Là encore, ce projet joue entre la fiction et la réalité. Le mot « méduse » renvoie à une nouvelle d’Arthur C. Clarke, où il imaginait des formes de vies aériennes se développant dans l’atmosphère jupitérienne.

Le rôle des protocellules

Concernant ces fameuses « protocellules », cheval de bataille des recherches de Rachel Armstrong : elle les utilisait déjà dans le projet Future Venice, dans lequel les protocellules pourraient secréter des minéraux formant une espèce de récif artificiel protégeant la cité des doges de l’effondrement ainsi que lors de sa participation au projet collectif Hylozoic Ground, mené par l’architecte Philip Beesley. Il me semble qu’Armstrong partage avec les tenants de la « vie artificielle » la volonté de faire naître l’émergence de la surprise, et non pas contrôler les productions du vivant à l’instar d’un ingénieur, comme le font les adeptes de la biologie synthétique. De fait, la différence entre elle et les chercheurs en vie artificielle est plutôt que ces derniers ont cherché à reproduire et comprendre ces interactions complexes « in silico », à l’aide de simulations informatiques – comme le programme NetLogo -, alors qu’elle étudie plutôt des systèmes dans « le monde réel », basés sur la chimie.

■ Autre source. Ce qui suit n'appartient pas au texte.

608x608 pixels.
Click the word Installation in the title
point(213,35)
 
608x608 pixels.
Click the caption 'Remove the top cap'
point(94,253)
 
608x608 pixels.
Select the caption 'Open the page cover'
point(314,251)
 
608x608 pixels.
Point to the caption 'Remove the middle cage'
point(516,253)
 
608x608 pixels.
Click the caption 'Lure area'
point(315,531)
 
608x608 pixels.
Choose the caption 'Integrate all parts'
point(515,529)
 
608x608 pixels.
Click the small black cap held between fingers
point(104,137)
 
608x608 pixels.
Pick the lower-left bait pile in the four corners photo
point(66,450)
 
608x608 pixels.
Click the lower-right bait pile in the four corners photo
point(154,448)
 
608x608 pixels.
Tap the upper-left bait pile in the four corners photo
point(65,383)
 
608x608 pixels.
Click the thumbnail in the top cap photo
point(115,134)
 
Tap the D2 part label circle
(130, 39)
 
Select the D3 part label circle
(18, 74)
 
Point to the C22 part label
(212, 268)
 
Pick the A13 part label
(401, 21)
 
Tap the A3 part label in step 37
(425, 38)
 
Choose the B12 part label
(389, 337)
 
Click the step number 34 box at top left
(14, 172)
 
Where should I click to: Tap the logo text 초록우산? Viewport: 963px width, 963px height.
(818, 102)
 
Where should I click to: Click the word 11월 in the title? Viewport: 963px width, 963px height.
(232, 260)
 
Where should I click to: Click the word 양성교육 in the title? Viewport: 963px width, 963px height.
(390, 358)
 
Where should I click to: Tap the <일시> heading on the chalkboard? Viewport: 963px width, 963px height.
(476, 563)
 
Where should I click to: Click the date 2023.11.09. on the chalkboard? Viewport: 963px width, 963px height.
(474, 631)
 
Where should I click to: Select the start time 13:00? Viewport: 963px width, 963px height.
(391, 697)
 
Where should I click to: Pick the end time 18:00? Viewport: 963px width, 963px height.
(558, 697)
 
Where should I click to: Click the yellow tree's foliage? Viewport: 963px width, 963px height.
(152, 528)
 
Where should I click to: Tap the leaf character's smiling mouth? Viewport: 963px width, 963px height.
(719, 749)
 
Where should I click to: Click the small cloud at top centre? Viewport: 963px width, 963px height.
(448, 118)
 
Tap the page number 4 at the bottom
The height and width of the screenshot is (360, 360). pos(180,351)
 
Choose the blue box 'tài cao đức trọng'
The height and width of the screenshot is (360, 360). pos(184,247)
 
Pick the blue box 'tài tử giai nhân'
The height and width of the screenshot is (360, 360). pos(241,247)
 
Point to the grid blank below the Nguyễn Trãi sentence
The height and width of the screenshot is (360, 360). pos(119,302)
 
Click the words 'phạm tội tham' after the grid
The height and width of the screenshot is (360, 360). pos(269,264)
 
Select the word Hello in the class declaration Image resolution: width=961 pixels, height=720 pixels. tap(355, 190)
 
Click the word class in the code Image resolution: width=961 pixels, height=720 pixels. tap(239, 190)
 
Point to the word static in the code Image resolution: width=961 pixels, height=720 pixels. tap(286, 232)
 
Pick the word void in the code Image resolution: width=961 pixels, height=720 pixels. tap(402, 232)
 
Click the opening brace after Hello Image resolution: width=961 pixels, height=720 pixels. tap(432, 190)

Une autre chose est intéressante dans le travail de Rachel Armstrong : elle tend plutôt à favoriser chez le vivant la notion de métabolisme, c’est-à-dire celle d’un organisme couplé à l’environnement et réagissant aux conditions fournies par ce dernier, s’adaptant éventuellement pour survivre. C’est une vision alternative à la conception du vivant comme système auto-reproducteur, et qui se base essentiellement sur la réplication de l’ADN. Cela nous ramène à un vieux débat sur les origines de la vie : qu’est ce qui est venu en premier, le génome ou la cellule qui le contient ? À un moment, pendant la guerre froide, cette controverse a d’ailleurs pris un tour politique, les Soviétiques favorisant la notion de métabolisme et les Occidentaux se tournant vers l’auto-réplication et la notion de code génétique. Mais la soumission de la science soviétique (et notamment de son chercheur le plus important, Alexandre Oparine) aux thèses pseudo-scientifiques d’un Lyssenko a bien sûr jeté le discrédit sur cette approche physico-chimique. Maintenant que cette période de l’histoire est terminée, force est de reconnaître que nous connaissons encore mal cet aspect du vivant, et que, même si on est en mesure de créer une nouvelle bactérie à l’aide d’un ADN synthétique, on ne sait toujours pas comment créer une cellule ! Les chercheurs en biologie de synthèse en sont toujours réduits à « emprunter » celle d’un organisme déjà existant.

L’oeuvre d’un collectif

On ne saurait terminer avec Star Ark sans mentionner les contributions de qualité écrites par d’autres auteurs. Car, rappelons-le, Rachel Armstrong n’a rédigé que la première partie du livre. Cela va des analyses bourrées d’équations de l’astrobiologiste Michael Mautner aux applications des études de genre au cinéma de science-fiction par Esther Armstrong (@armst_e), de l’université des Arts de Londres. Comme on pouvait s’y attendre, le transhumanisme est également présent dans l’ouvrage, car il est fort possible que nos descendants vivant dans l’espace doivent s’adapter à leur nouvel environnement et puissent être tentés de se modifier à cette fin. Le texte de Kevin Warwick est assez classique et se penche sur les « cyborgs dans l’espace ». Plus original, l’article de l’épistémologiste Steve Fuller, qui revient les fondements théologiques du transhumanisme le liant à des formes de pensée plus anciennes, comme le cosmisme russe, les thèses de Theilhard de Chardin ou le futurisme italien. Et ce ne sont que quelques contributions parmi d’autres.

En tout cas, c’est rare de lire un livre mêlant aussi intimement science, philosophie et arts pour donner une vision globale, non seulement de notre futur lointain, mais également de notre présent. La « pensée du ciel noir » a de beaux jours devant elle.